* What is expected
Please retype the material below line for line, beginning at its first line and stopping after the line that contains "pyautogui.click(x=548, y=455)".

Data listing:
────────────────────

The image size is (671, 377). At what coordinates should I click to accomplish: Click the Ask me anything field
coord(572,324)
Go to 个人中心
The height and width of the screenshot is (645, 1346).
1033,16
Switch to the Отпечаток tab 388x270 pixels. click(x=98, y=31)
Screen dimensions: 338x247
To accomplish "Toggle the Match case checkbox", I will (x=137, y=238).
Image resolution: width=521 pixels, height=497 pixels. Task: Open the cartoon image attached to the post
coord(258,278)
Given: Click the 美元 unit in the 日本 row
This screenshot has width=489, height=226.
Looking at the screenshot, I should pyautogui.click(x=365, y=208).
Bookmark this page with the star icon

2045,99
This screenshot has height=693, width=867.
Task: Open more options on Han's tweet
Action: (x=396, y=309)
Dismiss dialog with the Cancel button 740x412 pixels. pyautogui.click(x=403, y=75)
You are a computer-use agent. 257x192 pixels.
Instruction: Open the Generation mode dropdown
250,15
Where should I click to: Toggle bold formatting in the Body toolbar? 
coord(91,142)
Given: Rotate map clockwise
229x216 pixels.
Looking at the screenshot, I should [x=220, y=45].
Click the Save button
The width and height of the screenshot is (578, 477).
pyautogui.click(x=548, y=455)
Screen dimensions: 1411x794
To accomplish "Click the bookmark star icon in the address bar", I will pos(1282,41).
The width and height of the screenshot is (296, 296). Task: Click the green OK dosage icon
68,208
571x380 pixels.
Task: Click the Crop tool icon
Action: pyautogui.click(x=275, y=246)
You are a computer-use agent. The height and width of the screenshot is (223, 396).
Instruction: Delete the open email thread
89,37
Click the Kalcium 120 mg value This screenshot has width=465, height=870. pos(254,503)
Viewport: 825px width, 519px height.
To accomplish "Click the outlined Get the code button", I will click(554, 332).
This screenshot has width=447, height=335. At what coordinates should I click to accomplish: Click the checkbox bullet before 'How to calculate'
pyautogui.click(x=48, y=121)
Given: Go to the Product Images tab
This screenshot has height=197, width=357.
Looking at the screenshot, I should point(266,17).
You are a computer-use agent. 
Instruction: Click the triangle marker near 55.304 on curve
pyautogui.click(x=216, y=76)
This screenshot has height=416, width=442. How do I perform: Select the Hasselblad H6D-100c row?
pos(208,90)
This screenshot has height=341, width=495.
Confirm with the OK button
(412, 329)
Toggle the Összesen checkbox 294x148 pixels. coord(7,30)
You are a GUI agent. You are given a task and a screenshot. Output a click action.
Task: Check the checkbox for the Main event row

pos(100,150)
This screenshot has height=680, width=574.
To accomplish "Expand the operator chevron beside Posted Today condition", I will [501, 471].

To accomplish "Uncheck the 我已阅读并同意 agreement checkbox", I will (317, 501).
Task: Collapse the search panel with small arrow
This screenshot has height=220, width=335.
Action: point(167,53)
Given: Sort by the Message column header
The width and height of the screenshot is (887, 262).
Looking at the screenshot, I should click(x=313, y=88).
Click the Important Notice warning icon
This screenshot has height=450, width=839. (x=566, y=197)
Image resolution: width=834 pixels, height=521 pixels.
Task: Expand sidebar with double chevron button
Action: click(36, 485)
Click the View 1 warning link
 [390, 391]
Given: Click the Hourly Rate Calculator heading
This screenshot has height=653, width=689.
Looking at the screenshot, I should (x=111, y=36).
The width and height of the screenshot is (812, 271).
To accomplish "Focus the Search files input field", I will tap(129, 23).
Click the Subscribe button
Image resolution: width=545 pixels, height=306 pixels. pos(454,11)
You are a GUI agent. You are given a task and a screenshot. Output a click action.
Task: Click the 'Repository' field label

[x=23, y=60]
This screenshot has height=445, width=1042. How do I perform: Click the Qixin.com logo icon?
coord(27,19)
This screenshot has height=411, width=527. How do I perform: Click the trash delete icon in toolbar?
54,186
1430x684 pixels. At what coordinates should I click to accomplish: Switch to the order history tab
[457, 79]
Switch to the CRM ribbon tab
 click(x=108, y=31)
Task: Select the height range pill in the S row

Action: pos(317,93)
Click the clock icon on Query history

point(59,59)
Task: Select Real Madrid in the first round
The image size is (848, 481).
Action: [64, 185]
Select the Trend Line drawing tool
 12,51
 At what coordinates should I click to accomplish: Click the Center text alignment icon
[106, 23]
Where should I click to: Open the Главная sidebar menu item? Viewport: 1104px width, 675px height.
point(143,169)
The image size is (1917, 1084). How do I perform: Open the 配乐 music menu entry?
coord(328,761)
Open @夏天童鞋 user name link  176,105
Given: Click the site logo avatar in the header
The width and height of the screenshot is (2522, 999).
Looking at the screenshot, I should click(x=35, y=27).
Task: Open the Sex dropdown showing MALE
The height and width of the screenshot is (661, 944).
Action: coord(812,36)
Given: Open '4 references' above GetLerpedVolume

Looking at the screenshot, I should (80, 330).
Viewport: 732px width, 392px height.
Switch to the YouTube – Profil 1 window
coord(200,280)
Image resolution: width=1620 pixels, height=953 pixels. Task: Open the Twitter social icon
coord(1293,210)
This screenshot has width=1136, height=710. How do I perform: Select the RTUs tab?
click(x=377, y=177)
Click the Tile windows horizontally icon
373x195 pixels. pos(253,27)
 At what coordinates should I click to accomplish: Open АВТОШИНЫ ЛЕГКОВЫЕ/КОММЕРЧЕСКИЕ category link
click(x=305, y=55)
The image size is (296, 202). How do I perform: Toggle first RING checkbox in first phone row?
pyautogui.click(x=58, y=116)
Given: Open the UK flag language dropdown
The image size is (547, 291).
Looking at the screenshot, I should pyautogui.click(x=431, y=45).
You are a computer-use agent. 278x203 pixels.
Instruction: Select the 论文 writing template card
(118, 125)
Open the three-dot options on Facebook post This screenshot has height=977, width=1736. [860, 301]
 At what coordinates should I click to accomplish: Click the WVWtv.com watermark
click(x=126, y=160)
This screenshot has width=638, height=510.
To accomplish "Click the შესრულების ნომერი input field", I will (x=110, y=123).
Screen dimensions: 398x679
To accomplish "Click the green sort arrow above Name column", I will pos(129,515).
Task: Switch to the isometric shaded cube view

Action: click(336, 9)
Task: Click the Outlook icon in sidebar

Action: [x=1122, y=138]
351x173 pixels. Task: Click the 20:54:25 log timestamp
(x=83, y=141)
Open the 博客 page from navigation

────────────────────

* Problem solution
The image size is (671, 377). At what coordinates should I click to accomplish: Click the Ask me anything field
coord(572,324)
Go to 个人中心
The height and width of the screenshot is (645, 1346).
1033,16
Switch to the Отпечаток tab 388x270 pixels. click(x=98, y=31)
Screen dimensions: 338x247
To accomplish "Toggle the Match case checkbox", I will (x=137, y=238).
Image resolution: width=521 pixels, height=497 pixels. Task: Open the cartoon image attached to the post
coord(258,278)
Given: Click the 美元 unit in the 日本 row
This screenshot has width=489, height=226.
Looking at the screenshot, I should pyautogui.click(x=365, y=208).
Bookmark this page with the star icon

2045,99
This screenshot has height=693, width=867.
Task: Open more options on Han's tweet
Action: (x=396, y=309)
Dismiss dialog with the Cancel button 740x412 pixels. pyautogui.click(x=403, y=75)
You are a computer-use agent. 257x192 pixels.
Instruction: Open the Generation mode dropdown
250,15
Where should I click to: Toggle bold formatting in the Body toolbar? 
coord(91,142)
Given: Rotate map clockwise
229x216 pixels.
Looking at the screenshot, I should [x=220, y=45].
Click the Save button
The width and height of the screenshot is (578, 477).
pyautogui.click(x=548, y=455)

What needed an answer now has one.